ASSIGNMENT
Please output each entry exactly as it appears.

Saved entries:
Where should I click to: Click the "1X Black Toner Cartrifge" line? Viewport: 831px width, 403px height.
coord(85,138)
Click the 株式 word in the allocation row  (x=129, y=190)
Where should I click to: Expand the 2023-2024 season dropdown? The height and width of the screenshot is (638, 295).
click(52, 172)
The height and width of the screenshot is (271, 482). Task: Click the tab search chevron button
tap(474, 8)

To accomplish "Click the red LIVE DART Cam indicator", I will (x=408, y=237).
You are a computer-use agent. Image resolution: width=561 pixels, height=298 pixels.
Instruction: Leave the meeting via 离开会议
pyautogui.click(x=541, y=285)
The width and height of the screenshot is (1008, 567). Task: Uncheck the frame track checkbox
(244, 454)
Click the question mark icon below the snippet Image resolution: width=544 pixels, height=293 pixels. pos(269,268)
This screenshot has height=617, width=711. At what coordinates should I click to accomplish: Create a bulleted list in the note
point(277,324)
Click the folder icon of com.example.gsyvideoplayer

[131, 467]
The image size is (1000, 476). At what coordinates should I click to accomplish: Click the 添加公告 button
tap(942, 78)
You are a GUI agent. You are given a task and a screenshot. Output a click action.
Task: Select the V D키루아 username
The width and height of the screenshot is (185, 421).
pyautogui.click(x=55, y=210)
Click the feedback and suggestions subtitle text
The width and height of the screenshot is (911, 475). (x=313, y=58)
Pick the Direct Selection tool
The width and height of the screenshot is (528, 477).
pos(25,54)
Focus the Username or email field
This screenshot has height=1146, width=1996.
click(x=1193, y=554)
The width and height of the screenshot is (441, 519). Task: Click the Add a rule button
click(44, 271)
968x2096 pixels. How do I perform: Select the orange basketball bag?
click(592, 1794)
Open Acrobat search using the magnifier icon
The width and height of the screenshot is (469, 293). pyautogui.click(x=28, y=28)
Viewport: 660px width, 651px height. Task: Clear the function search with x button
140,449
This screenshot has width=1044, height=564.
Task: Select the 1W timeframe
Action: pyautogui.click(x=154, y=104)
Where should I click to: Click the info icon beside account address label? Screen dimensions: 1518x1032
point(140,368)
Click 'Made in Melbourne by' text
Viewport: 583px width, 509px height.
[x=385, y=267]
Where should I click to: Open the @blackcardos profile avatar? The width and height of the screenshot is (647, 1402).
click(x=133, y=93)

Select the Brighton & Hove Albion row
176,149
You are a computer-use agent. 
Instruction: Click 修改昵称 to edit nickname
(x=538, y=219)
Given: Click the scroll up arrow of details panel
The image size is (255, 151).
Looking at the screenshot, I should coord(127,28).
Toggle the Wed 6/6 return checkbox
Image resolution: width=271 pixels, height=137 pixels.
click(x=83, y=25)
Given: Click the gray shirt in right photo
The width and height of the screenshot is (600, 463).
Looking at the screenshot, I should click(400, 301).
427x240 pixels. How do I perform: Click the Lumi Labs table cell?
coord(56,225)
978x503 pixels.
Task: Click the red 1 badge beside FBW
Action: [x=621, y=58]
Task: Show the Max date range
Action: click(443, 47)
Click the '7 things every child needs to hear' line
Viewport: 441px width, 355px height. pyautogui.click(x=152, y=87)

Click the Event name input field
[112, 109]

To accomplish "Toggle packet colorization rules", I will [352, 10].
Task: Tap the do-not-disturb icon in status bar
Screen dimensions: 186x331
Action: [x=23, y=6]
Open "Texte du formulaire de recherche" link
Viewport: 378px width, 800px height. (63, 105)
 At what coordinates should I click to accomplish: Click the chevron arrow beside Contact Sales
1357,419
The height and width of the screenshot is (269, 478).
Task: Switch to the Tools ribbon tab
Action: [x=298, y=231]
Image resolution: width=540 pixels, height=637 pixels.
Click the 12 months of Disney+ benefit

SOLUTION
Where should I click to: Click the "1X Black Toner Cartrifge" line? Viewport: 831px width, 403px height.
coord(85,138)
Click the 株式 word in the allocation row  (x=129, y=190)
Where should I click to: Expand the 2023-2024 season dropdown? The height and width of the screenshot is (638, 295).
click(52, 172)
The height and width of the screenshot is (271, 482). Task: Click the tab search chevron button
tap(474, 8)

To accomplish "Click the red LIVE DART Cam indicator", I will (x=408, y=237).
You are a computer-use agent. Image resolution: width=561 pixels, height=298 pixels.
Instruction: Leave the meeting via 离开会议
pyautogui.click(x=541, y=285)
The width and height of the screenshot is (1008, 567). Task: Uncheck the frame track checkbox
(244, 454)
Click the question mark icon below the snippet Image resolution: width=544 pixels, height=293 pixels. pos(269,268)
This screenshot has height=617, width=711. At what coordinates should I click to accomplish: Create a bulleted list in the note
point(277,324)
Click the folder icon of com.example.gsyvideoplayer

[131, 467]
The image size is (1000, 476). At what coordinates should I click to accomplish: Click the 添加公告 button
tap(942, 78)
You are a GUI agent. You are given a task and a screenshot. Output a click action.
Task: Select the V D키루아 username
The width and height of the screenshot is (185, 421).
pyautogui.click(x=55, y=210)
Click the feedback and suggestions subtitle text
The width and height of the screenshot is (911, 475). (x=313, y=58)
Pick the Direct Selection tool
The width and height of the screenshot is (528, 477).
pos(25,54)
Focus the Username or email field
This screenshot has height=1146, width=1996.
click(x=1193, y=554)
The width and height of the screenshot is (441, 519). Task: Click the Add a rule button
click(44, 271)
968x2096 pixels. How do I perform: Select the orange basketball bag?
click(592, 1794)
Open Acrobat search using the magnifier icon
The width and height of the screenshot is (469, 293). pyautogui.click(x=28, y=28)
Viewport: 660px width, 651px height. Task: Clear the function search with x button
140,449
This screenshot has width=1044, height=564.
Task: Select the 1W timeframe
Action: pyautogui.click(x=154, y=104)
Where should I click to: Click the info icon beside account address label? Screen dimensions: 1518x1032
point(140,368)
Click 'Made in Melbourne by' text
Viewport: 583px width, 509px height.
[x=385, y=267]
Where should I click to: Open the @blackcardos profile avatar? The width and height of the screenshot is (647, 1402).
click(x=133, y=93)

Select the Brighton & Hove Albion row
176,149
You are a computer-use agent. 
Instruction: Click 修改昵称 to edit nickname
(x=538, y=219)
Given: Click the scroll up arrow of details panel
The image size is (255, 151).
Looking at the screenshot, I should coord(127,28).
Toggle the Wed 6/6 return checkbox
Image resolution: width=271 pixels, height=137 pixels.
click(x=83, y=25)
Given: Click the gray shirt in right photo
The width and height of the screenshot is (600, 463).
Looking at the screenshot, I should click(400, 301).
427x240 pixels. How do I perform: Click the Lumi Labs table cell?
coord(56,225)
978x503 pixels.
Task: Click the red 1 badge beside FBW
Action: [x=621, y=58]
Task: Show the Max date range
Action: click(443, 47)
Click the '7 things every child needs to hear' line
Viewport: 441px width, 355px height. pyautogui.click(x=152, y=87)

Click the Event name input field
[112, 109]

To accomplish "Toggle packet colorization rules", I will [352, 10].
Task: Tap the do-not-disturb icon in status bar
Screen dimensions: 186x331
Action: [x=23, y=6]
Open "Texte du formulaire de recherche" link
Viewport: 378px width, 800px height. (63, 105)
 At what coordinates should I click to accomplish: Click the chevron arrow beside Contact Sales
1357,419
The height and width of the screenshot is (269, 478).
Task: Switch to the Tools ribbon tab
Action: [x=298, y=231]
Image resolution: width=540 pixels, height=637 pixels.
Click the 12 months of Disney+ benefit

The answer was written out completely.